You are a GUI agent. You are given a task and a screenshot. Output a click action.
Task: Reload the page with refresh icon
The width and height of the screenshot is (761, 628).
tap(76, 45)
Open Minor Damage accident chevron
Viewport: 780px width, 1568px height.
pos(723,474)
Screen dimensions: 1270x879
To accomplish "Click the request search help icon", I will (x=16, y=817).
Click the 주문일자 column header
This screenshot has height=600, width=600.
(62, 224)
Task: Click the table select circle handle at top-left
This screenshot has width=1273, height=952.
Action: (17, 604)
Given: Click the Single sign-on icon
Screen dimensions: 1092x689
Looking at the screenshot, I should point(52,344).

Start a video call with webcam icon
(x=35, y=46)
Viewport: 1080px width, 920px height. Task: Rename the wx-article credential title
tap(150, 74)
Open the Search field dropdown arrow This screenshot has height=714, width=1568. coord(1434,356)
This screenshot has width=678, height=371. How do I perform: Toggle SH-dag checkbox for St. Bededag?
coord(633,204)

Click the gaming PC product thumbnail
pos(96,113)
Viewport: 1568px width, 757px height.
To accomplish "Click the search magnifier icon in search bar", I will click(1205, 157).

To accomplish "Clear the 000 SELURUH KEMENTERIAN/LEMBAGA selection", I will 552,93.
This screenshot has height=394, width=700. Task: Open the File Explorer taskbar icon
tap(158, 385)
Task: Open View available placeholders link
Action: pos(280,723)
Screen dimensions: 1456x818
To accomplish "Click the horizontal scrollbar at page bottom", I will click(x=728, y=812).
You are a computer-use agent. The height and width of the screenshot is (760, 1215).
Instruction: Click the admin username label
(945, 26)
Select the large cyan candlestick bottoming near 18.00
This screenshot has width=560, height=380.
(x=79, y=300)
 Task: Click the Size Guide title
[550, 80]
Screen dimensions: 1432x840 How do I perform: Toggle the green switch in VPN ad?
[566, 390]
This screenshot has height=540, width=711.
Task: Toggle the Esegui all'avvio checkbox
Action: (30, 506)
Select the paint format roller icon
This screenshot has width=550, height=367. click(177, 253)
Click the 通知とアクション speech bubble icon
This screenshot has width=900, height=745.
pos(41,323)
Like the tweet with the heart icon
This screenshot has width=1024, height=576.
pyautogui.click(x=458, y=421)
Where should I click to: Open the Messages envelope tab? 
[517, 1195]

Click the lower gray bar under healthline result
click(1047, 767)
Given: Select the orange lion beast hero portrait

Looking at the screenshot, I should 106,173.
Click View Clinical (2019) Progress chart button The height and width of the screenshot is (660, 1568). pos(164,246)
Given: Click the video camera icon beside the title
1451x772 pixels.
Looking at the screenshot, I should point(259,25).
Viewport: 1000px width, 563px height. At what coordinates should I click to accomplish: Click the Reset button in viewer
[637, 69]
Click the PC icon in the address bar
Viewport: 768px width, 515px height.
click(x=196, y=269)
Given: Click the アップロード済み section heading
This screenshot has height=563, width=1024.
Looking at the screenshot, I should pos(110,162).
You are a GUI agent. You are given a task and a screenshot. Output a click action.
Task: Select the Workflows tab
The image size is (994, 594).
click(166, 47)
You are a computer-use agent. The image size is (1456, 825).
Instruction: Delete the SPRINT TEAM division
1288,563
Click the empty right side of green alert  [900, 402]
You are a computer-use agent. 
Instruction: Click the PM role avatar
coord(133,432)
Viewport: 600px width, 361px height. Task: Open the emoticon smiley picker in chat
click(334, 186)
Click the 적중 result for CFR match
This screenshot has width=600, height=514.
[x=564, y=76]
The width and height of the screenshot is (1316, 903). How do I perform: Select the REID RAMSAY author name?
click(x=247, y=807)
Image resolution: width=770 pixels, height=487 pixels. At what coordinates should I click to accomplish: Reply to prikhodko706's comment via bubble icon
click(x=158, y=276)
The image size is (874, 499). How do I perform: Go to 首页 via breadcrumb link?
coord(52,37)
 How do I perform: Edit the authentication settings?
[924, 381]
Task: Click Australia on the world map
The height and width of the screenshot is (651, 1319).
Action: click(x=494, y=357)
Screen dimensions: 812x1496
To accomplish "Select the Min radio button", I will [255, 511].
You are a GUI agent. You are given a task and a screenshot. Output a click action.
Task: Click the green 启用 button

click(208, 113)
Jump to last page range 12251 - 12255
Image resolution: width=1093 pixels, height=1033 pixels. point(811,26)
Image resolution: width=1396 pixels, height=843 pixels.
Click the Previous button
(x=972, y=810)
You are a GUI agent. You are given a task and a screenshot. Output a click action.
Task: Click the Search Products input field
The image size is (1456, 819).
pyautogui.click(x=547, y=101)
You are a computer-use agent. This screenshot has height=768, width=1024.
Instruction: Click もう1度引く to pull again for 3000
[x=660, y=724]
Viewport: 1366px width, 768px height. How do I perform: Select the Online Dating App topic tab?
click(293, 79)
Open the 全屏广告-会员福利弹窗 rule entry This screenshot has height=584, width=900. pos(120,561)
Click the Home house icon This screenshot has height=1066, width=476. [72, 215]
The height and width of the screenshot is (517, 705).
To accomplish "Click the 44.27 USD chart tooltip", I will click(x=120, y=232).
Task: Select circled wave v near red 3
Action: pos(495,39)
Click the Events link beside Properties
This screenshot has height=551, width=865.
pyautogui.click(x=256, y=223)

▶ _The problem_
Each record above should be restated word for word.

▶ _Task result_
You are a GUI agent. You are given a task and a screenshot. Output a click action.
Task: Reload the page with refresh icon
The width and height of the screenshot is (761, 628).
tap(76, 45)
Open Minor Damage accident chevron
Viewport: 780px width, 1568px height.
pos(723,474)
Screen dimensions: 1270x879
To accomplish "Click the request search help icon", I will (x=16, y=817).
Click the 주문일자 column header
This screenshot has height=600, width=600.
(62, 224)
Task: Click the table select circle handle at top-left
This screenshot has width=1273, height=952.
Action: (17, 604)
Given: Click the Single sign-on icon
Screen dimensions: 1092x689
Looking at the screenshot, I should point(52,344).

Start a video call with webcam icon
(x=35, y=46)
Viewport: 1080px width, 920px height. Task: Rename the wx-article credential title
tap(150, 74)
Open the Search field dropdown arrow This screenshot has height=714, width=1568. coord(1434,356)
This screenshot has width=678, height=371. How do I perform: Toggle SH-dag checkbox for St. Bededag?
coord(633,204)

Click the gaming PC product thumbnail
pos(96,113)
Viewport: 1568px width, 757px height.
To accomplish "Click the search magnifier icon in search bar", I will click(1205, 157).

To accomplish "Clear the 000 SELURUH KEMENTERIAN/LEMBAGA selection", I will 552,93.
This screenshot has height=394, width=700. Task: Open the File Explorer taskbar icon
tap(158, 385)
Task: Open View available placeholders link
Action: pos(280,723)
Screen dimensions: 1456x818
To accomplish "Click the horizontal scrollbar at page bottom", I will click(x=728, y=812).
You are a computer-use agent. The height and width of the screenshot is (760, 1215).
Instruction: Click the admin username label
(945, 26)
Select the large cyan candlestick bottoming near 18.00
This screenshot has width=560, height=380.
(x=79, y=300)
 Task: Click the Size Guide title
[550, 80]
Screen dimensions: 1432x840 How do I perform: Toggle the green switch in VPN ad?
[566, 390]
This screenshot has height=540, width=711.
Task: Toggle the Esegui all'avvio checkbox
Action: (30, 506)
Select the paint format roller icon
This screenshot has width=550, height=367. click(177, 253)
Click the 通知とアクション speech bubble icon
This screenshot has width=900, height=745.
pos(41,323)
Like the tweet with the heart icon
This screenshot has width=1024, height=576.
pyautogui.click(x=458, y=421)
Where should I click to: Open the Messages envelope tab? 
[517, 1195]

Click the lower gray bar under healthline result
click(1047, 767)
Given: Select the orange lion beast hero portrait

Looking at the screenshot, I should 106,173.
Click View Clinical (2019) Progress chart button The height and width of the screenshot is (660, 1568). pos(164,246)
Given: Click the video camera icon beside the title
1451x772 pixels.
Looking at the screenshot, I should point(259,25).
Viewport: 1000px width, 563px height. At what coordinates should I click to accomplish: Click the Reset button in viewer
[637, 69]
Click the PC icon in the address bar
Viewport: 768px width, 515px height.
click(x=196, y=269)
Given: Click the アップロード済み section heading
This screenshot has height=563, width=1024.
Looking at the screenshot, I should pos(110,162).
You are a GUI agent. You are given a task and a screenshot. Output a click action.
Task: Select the Workflows tab
The image size is (994, 594).
click(166, 47)
You are a computer-use agent. The image size is (1456, 825).
Instruction: Delete the SPRINT TEAM division
1288,563
Click the empty right side of green alert  [900, 402]
You are a computer-use agent. 
Instruction: Click the PM role avatar
coord(133,432)
Viewport: 600px width, 361px height. Task: Open the emoticon smiley picker in chat
click(334, 186)
Click the 적중 result for CFR match
This screenshot has width=600, height=514.
[x=564, y=76]
The width and height of the screenshot is (1316, 903). How do I perform: Select the REID RAMSAY author name?
click(x=247, y=807)
Image resolution: width=770 pixels, height=487 pixels. At what coordinates should I click to accomplish: Reply to prikhodko706's comment via bubble icon
click(x=158, y=276)
The image size is (874, 499). How do I perform: Go to 首页 via breadcrumb link?
coord(52,37)
 How do I perform: Edit the authentication settings?
[924, 381]
Task: Click Australia on the world map
The height and width of the screenshot is (651, 1319).
Action: click(x=494, y=357)
Screen dimensions: 812x1496
To accomplish "Select the Min radio button", I will [255, 511].
You are a GUI agent. You are given a task and a screenshot. Output a click action.
Task: Click the green 启用 button

click(208, 113)
Jump to last page range 12251 - 12255
Image resolution: width=1093 pixels, height=1033 pixels. point(811,26)
Image resolution: width=1396 pixels, height=843 pixels.
Click the Previous button
(x=972, y=810)
You are a GUI agent. You are given a task and a screenshot. Output a click action.
Task: Click the Search Products input field
The image size is (1456, 819).
pyautogui.click(x=547, y=101)
You are a computer-use agent. This screenshot has height=768, width=1024.
Instruction: Click もう1度引く to pull again for 3000
[x=660, y=724]
Viewport: 1366px width, 768px height. How do I perform: Select the Online Dating App topic tab?
click(293, 79)
Open the 全屏广告-会员福利弹窗 rule entry This screenshot has height=584, width=900. pos(120,561)
Click the Home house icon This screenshot has height=1066, width=476. [72, 215]
The height and width of the screenshot is (517, 705).
To accomplish "Click the 44.27 USD chart tooltip", I will click(x=120, y=232).
Task: Select circled wave v near red 3
Action: pos(495,39)
Click the Events link beside Properties
This screenshot has height=551, width=865.
pyautogui.click(x=256, y=223)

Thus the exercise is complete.